Siffatte critiche della pubblicità sono i suoi migliori elogi. Esse prolungano il mito della sua infallibile efficacia, e gli inserzionisti corrono anche più rapidamente verso le agenzie per portare a segno il proprio obiettivo. Quando ero giovane, ho subito delle pubblicità Dim a ripetizione, anche visionandole con piacere: la famosa melodia mi è rimasta in testa, così come numerose paia di belle cosce, eppure non ho mai comprato calze di nylon. Una pubblicità Schweppes non mi ha fatto bere più indian tonic, però mi ha permesso di scoprire Chico Buarque e di ammirare presto la sua Ópera do Malandro.

Le pubblicità cercano di piacerci. Questo torna a nostro vantaggio. Esse s’ingegnano a indagare le nostre tendenze, a sondare le nostre opinioni – quell’opinione di cui Socrate ci ha insegnato che, quando la si interroga un poco per bene, chi la teneva vi rinuncia ben presto. Un po’ di riflessione basta a convincerci che non abbiamo veramente bisogno di quei nuovi prodotti e, tuttavia, li compriamo comunque, perché ecco che cosa ci tocca: quei prodotti hanno bisogno di noi.

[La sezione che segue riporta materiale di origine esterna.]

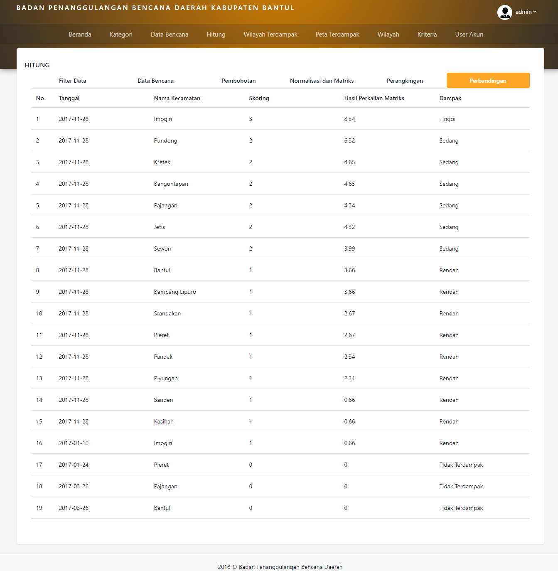Image resolution: width=558 pixels, height=571 pixels.
Task: Switch to the Filter Data tab
Action: tap(72, 81)
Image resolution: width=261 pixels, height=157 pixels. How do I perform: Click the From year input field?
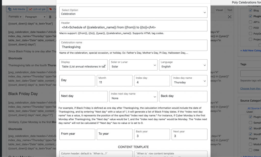click(x=77, y=134)
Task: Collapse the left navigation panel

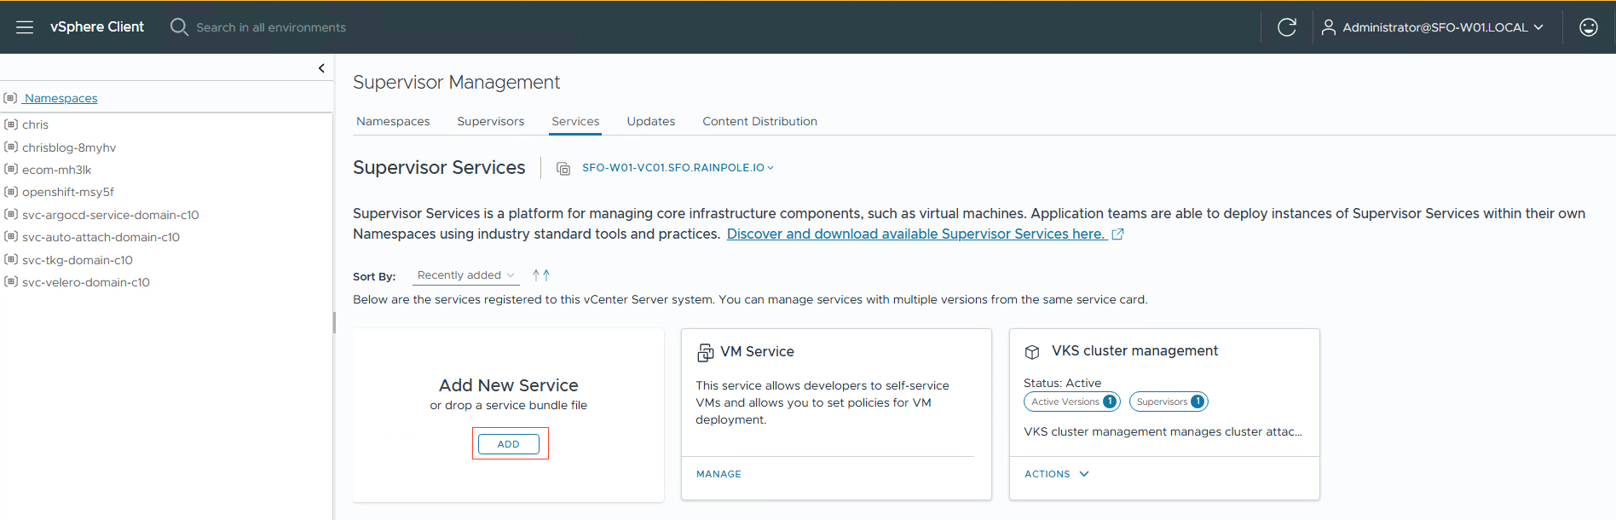Action: [x=321, y=68]
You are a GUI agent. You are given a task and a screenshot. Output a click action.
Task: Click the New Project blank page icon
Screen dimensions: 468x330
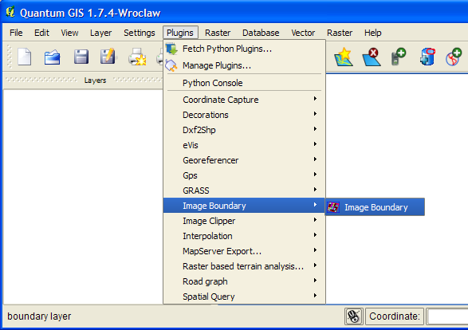pos(24,57)
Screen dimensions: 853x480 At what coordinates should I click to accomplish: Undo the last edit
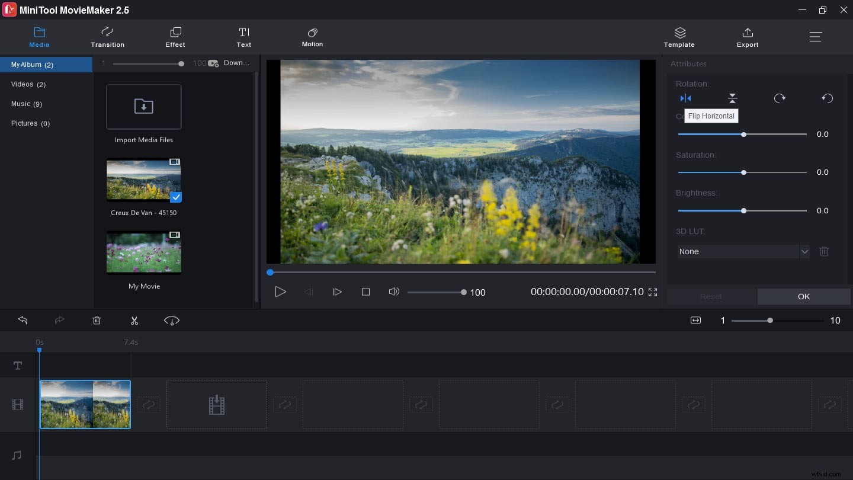point(23,320)
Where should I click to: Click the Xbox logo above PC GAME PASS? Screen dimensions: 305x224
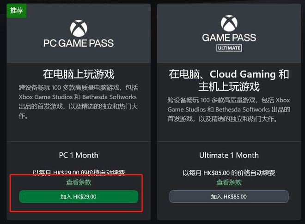click(79, 28)
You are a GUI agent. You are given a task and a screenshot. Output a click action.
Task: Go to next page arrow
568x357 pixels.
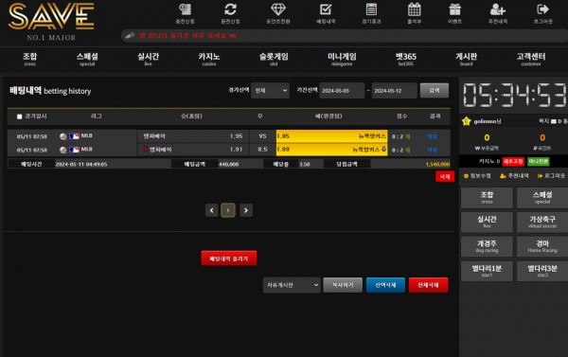tap(246, 210)
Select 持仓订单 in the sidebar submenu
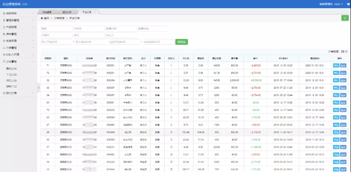The width and height of the screenshot is (351, 172). [x=11, y=80]
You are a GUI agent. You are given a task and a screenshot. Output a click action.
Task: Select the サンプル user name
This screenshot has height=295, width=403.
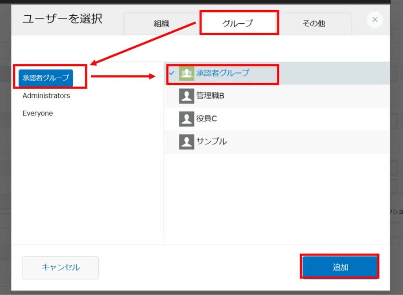click(x=211, y=141)
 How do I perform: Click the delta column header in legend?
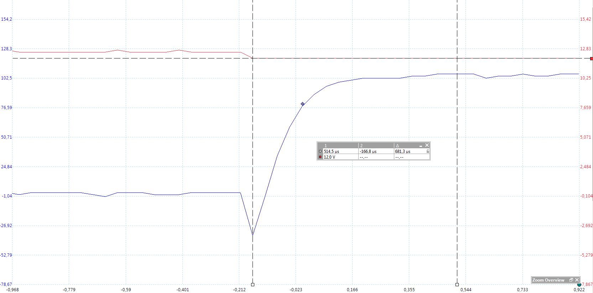(x=397, y=146)
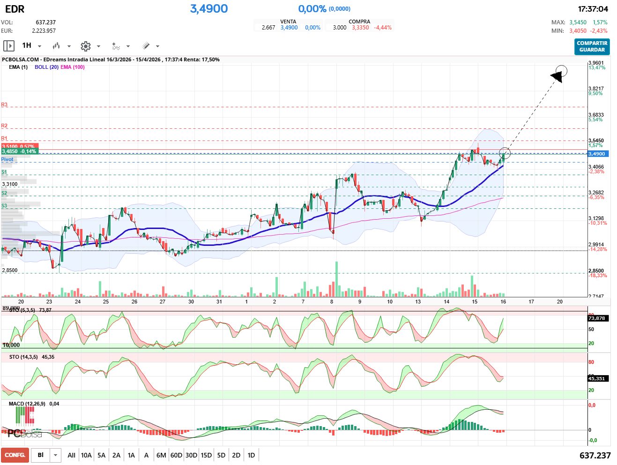Toggle the EMA (1) indicator label
Viewport: 617px width, 465px height.
coord(18,67)
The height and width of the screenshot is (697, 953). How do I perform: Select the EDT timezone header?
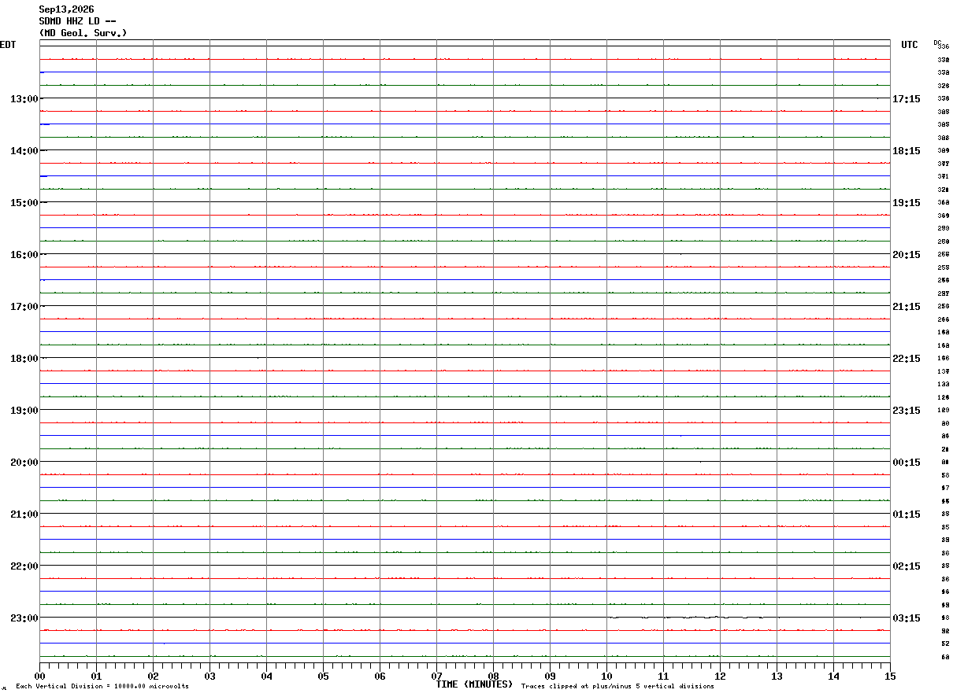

Come ancora una volta ha ben visto Anders, la pubblicità è la prima delle merci. Non diciamo più “Dacci il nostro pane quotidiano”; sono quelle a supplicarci: «Dateci il nostro consumatore quotidiano». E noi siamo troppo felici di esaudirle, dal momento che siamo al contempo i loro dèi e i loro servitori. E poi, nello spontaneo slancio di una bontà estrema, arriviamo fino a salvare alla maniera di Cristo, consegnandoci per loro e facendo di noi stessi delle merci.

(Pubblicità)

La sfida è di non ridurci a scegliere tra chi la fa, la pubblicità, e chi la demolisce, visto che i secondi comunque non sfuggono alla logica della privatizzazione e del format pubblicitario. Si tratta piuttosto di fare in modo che la pubblicità entri veramente nello spazio pubblico. Che la pubblica piazza respinga i pannelli e riaccolga le bancarelle, che il claim sia riconosciuto come superiore al marketing e il dibattito come superiore al claim. Insomma, che il villaggio gallico ci appaia più luminoso di Times Square e che riprendiamo le nostre vivaci azzuffate di Ordinalfabetix e di Automatix sotto lo sguardo del nostro Creatore, anch’egli giudeo, se crediamo ai Vangeli, e dunque dotato del senso di un commercio trascendente.